Mediometraggio progettato da Federico Fellini tra il 1970 e il ’71. Doveva essere l’episodio da affiancare ad un altro, diretto da Ingmar Bergman, per un dittico, Love Duet (Duetto d’amore), di cui ha invece visto la luce solo la parte realizzata da quest’ultimo, ma nelle dimensioni di lungometraggio: Beroringen / The Touch (in Italia L’adultera). Nel 2010 la Cineteca di Bologna ha realizzato un documentario, assemblando la sceneggiatura che Bernardino Zapponi scrisse per quel film, un filmato della conferenza-stampa di Fellini e Bergman a Roma, nel gennaio 1969, che avrebbe dovuto segnare l’avvio delle riprese, il soggetto, gli appunti e i disegni di Fellini (che sembrano adombrare la fisionomia dell’attore Robert Vaughn), la sceneggiatura inedita di Bernardino Zapponi e le sue emanazioni nei film successivi del Maestro. Il progetto di Love Duet era stato commissionato da un produttore statunitense, Martin Poll, per la Universal.

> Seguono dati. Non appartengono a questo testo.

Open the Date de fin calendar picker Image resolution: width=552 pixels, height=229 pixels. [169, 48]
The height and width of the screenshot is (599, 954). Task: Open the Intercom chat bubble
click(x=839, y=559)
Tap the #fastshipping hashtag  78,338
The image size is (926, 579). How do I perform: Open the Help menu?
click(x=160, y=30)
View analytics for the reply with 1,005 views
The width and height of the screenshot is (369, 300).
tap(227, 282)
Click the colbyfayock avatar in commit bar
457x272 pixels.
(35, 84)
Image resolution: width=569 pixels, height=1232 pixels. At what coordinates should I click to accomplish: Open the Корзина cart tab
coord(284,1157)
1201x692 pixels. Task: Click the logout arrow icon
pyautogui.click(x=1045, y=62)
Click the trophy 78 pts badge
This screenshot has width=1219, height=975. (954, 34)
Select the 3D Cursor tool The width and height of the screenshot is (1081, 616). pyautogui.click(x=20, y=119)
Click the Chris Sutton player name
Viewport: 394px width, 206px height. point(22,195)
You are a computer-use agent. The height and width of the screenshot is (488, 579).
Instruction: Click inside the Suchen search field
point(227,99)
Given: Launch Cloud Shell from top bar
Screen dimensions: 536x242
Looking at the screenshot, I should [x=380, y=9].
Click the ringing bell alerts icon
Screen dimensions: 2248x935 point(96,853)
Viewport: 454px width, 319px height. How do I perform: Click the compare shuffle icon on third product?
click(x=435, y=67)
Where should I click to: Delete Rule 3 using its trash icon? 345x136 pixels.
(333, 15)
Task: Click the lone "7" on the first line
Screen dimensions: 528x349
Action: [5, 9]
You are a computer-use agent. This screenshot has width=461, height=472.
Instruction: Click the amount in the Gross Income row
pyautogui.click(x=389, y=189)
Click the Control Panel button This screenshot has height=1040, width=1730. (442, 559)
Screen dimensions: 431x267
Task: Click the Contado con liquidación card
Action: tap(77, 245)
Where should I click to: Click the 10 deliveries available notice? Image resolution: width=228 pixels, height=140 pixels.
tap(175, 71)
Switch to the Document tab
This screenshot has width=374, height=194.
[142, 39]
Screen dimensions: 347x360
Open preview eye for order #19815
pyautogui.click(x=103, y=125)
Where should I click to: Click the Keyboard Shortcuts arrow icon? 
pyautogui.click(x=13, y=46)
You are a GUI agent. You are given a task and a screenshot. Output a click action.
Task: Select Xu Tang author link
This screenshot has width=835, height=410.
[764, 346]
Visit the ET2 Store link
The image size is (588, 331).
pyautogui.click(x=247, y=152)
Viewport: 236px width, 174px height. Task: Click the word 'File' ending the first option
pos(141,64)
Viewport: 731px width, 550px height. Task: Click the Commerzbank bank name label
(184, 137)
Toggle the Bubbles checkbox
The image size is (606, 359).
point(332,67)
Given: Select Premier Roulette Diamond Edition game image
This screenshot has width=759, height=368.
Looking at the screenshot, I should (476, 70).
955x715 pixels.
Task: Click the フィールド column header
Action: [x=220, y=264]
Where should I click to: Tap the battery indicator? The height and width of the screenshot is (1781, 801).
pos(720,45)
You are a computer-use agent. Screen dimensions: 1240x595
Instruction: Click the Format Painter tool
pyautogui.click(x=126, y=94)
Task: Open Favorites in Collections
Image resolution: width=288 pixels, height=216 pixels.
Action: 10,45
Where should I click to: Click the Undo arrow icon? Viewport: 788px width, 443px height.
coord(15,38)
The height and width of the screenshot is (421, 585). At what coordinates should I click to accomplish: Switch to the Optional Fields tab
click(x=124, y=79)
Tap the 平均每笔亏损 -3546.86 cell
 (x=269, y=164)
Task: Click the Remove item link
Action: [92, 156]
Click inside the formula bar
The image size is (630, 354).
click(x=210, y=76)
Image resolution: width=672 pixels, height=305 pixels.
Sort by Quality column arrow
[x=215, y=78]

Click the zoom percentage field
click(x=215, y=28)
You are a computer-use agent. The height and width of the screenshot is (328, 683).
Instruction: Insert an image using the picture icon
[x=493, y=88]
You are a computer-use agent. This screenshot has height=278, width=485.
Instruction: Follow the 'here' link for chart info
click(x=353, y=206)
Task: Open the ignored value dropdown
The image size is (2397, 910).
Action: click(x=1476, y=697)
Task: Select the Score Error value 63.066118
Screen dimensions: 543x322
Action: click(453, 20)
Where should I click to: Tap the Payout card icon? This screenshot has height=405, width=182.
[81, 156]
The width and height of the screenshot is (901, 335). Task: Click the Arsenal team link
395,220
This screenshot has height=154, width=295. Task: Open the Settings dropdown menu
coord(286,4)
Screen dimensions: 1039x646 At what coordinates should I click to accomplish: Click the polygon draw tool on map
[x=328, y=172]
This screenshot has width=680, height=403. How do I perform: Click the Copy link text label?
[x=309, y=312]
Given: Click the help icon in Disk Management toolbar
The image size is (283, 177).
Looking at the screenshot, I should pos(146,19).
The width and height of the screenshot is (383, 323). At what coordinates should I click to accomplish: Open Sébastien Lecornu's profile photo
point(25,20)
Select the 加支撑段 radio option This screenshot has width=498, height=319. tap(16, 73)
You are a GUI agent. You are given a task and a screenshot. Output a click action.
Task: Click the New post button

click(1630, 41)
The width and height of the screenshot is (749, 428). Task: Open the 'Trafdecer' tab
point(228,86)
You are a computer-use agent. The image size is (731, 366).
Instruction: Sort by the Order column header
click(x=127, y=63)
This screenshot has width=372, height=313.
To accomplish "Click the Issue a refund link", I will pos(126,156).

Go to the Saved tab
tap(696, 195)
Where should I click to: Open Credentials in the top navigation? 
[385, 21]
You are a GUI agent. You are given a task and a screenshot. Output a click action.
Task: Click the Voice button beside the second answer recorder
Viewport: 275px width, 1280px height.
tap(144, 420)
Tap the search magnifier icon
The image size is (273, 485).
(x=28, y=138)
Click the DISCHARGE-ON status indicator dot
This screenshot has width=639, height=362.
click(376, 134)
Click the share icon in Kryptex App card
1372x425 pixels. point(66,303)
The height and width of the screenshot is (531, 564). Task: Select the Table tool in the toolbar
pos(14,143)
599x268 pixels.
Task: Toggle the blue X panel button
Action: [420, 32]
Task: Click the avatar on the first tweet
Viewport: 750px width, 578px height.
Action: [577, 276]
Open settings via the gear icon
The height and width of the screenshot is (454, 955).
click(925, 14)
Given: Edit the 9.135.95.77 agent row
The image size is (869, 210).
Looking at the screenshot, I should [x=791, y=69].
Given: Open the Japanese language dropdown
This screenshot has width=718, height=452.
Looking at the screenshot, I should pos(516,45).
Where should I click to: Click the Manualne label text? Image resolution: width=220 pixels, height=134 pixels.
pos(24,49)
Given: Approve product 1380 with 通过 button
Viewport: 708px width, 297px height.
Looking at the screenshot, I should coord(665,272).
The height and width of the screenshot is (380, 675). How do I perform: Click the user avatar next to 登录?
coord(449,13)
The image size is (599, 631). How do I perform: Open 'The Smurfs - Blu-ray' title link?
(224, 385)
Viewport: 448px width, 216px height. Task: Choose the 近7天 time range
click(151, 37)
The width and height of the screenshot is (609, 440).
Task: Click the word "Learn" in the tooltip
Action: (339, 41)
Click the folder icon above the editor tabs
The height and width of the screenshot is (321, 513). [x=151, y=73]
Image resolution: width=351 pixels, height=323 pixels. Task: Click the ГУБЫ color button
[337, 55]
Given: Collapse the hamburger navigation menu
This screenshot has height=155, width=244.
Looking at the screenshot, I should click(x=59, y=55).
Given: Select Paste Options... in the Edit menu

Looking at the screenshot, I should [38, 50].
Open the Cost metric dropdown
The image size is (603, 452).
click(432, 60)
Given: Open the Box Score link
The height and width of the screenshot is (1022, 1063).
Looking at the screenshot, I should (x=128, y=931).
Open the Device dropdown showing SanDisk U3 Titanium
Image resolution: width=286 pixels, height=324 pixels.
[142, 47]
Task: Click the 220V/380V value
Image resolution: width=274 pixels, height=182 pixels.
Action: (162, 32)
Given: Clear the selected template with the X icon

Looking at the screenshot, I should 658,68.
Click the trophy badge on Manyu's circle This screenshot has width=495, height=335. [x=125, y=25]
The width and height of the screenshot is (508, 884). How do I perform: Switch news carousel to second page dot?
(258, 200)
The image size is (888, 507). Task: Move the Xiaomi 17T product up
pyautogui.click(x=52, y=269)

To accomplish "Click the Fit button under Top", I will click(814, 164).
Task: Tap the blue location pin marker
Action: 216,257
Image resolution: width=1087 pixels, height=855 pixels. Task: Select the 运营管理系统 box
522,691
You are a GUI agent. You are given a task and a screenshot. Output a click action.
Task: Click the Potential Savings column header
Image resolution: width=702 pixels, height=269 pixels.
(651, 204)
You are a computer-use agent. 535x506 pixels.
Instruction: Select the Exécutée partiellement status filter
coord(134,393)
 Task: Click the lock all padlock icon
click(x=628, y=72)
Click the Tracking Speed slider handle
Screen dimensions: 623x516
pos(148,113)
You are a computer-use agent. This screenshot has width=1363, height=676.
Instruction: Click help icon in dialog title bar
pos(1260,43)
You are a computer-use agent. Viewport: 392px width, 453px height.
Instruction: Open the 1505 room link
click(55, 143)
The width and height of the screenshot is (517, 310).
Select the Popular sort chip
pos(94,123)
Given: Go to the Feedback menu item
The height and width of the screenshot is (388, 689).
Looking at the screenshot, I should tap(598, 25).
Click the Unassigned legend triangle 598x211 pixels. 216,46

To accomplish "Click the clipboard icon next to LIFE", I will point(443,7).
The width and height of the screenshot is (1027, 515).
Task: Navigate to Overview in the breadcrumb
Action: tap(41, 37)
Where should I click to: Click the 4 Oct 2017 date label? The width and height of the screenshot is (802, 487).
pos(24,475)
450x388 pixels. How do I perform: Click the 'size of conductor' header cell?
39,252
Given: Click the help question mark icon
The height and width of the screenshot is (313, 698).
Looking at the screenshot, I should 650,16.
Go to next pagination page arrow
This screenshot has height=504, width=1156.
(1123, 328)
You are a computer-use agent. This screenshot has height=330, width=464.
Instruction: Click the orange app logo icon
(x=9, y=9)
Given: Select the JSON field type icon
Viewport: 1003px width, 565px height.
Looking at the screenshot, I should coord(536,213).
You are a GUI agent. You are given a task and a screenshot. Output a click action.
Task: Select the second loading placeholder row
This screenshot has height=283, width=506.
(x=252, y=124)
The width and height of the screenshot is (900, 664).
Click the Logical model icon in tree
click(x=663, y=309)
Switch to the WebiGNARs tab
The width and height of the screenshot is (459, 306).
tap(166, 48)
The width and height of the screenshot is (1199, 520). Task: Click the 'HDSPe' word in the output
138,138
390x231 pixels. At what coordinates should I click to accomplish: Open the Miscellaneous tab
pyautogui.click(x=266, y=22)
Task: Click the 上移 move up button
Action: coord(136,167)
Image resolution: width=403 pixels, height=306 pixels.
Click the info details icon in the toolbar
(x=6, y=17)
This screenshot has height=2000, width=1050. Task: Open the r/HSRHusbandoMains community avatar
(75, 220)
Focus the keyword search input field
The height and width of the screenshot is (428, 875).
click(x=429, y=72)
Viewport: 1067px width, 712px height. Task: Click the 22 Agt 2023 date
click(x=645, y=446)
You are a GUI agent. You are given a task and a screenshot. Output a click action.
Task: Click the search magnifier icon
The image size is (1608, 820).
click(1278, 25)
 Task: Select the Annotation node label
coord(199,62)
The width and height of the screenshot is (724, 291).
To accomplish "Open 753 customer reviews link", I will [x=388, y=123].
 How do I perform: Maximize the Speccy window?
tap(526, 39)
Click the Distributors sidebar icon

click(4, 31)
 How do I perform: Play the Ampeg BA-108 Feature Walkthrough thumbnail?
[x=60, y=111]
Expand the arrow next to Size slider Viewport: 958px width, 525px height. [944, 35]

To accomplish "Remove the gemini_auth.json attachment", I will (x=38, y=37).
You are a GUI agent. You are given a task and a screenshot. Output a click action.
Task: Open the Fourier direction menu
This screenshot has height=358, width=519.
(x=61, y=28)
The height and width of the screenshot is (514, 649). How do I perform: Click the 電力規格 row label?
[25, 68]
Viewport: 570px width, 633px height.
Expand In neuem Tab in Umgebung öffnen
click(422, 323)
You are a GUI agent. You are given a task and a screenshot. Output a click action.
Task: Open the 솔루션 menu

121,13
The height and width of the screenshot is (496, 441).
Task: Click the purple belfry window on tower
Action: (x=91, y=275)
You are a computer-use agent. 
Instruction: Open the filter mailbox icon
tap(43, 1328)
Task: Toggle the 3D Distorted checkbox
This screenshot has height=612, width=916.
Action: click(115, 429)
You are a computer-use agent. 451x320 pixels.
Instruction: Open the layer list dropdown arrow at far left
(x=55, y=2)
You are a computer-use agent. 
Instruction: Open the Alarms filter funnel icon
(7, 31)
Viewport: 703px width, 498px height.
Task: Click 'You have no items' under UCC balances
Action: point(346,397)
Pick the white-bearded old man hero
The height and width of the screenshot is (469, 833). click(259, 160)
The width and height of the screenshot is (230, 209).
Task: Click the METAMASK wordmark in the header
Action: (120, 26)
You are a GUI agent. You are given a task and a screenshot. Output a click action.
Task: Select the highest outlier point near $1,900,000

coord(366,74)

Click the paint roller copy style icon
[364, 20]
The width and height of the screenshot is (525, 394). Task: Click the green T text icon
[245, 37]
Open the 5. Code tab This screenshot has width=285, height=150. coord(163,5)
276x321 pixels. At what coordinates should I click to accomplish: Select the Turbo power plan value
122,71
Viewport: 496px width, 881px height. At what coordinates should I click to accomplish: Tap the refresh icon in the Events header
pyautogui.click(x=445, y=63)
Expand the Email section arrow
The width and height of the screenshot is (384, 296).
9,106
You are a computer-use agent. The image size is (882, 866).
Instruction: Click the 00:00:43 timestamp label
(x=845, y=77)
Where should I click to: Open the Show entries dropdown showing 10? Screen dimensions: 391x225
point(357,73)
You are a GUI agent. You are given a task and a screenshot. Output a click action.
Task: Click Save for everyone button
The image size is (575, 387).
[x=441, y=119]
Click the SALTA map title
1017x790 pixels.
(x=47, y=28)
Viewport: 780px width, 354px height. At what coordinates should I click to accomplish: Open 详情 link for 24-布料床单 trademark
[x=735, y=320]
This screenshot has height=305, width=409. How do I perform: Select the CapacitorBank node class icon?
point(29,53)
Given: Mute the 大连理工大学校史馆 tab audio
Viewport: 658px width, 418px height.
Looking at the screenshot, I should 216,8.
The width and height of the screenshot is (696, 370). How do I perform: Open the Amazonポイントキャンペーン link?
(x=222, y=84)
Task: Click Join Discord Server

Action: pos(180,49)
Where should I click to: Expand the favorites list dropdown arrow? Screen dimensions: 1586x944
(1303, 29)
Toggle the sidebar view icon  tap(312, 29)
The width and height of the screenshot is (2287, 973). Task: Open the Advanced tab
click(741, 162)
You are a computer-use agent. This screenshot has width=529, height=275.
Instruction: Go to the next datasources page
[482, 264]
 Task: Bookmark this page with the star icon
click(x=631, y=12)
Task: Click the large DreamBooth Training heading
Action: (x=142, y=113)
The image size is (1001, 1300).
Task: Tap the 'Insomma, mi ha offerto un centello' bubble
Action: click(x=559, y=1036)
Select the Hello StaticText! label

Nell’ultima stesura Fellini aveva deciso di ambientare la storia della metamorfosi vissuta dall’industriale Raul in una piccola città di provincia alla frontiera fra Emilia e Romagna, tra il 1922 e il 1928. Abbandonato all’improvviso dalla donna amata, una fotomodella, prima di immedesimarsi in lei fino a trasformarsi, fa visita alla madre della medesima, ospite di una casa di riposo ambientata in una villa sul lago di Como. Fellini la trovò a Brunate, dove fece un sopralluogo assieme allo sceneggiatore Bernardino Zapponi. Il “Balcone sulle Alpi”, come è noto il monte di Brunate, che sovrasta la città e il primo bacino del lago di Como, fu tra le principali mete di villeggiatura della Belle Epoque ed è ancora costellato di splendide ville liberty. Zapponi, anni dopo, riferì anche un curioso aneddoto relativo all’ascesa in funicolare, il “trenino” a fune che in soli sette minuti collega il lungolago di Como con il centro di Brunate, a 732 metri di altitudine. Durante il breve tragitto, racconta Zapponi nel libro “Il mio Fellini”, «una signora fissò a lungo Federico: “La guardo perché lei somiglia tanto a Fellini!”. “Già, me lo dicono tutti”, mormorò Fellini» all’arrivo. Senza rivelarsi.

Curiosità

La più celebre delle attrici felliniane, Anita Ekberg, soggiornò sul lago proprio negli anni de La dolce vita (1962), assieme all’allora marito Anthony Steel, sposato nel 1956. Quest’ultimo era impegnato in alcune riprese di un film al Ponte del passo di Sorico. La coppia prese una camera all’albergo Victoria di Menaggio e fu puntualmente immortalata dal fotografo Moro che allora non si faceva scappare una sola della star che frequentavano il Centro Lago. Anita ed Anthony finirono nella sua vetrina accanto ad Adenauer e al posto di un altro grande attore, l’inglese David Niven, che nel 1954 aveva girato sul lago alcune sequenze de L’idolo (titolo originale Love lottery). Nel 1970 venne invece condotto a buon fine un altro film sul lago di Como, “Cuori solitari” di Franco Giraldi, in cui Ugo Tognazzi e Senta Berger sono due coniugi annoiati, che decide di provare lo scambio di coppia nella loro casa di villeggiatura a Cadenabbia. Su YouTube si trova un documentario di 8 minuti, Albert the guardian of Hotel Milano, realizzato dalla fotografa americana L. Mikelle Stanbridge, che racconta la “seconda vita” del più grande degli alberghi brunatesi sorti nella Belle Epoque: nel 1982 è stato comperato dal Maharishi, il santone indiano che negli anni Sessanta ebbe tra i suoi adepti i Beatles, Donovan e Mia Farrow, per farne un centro di meditazione trascendentale. Funzione che ha mantenuto fino al 1999.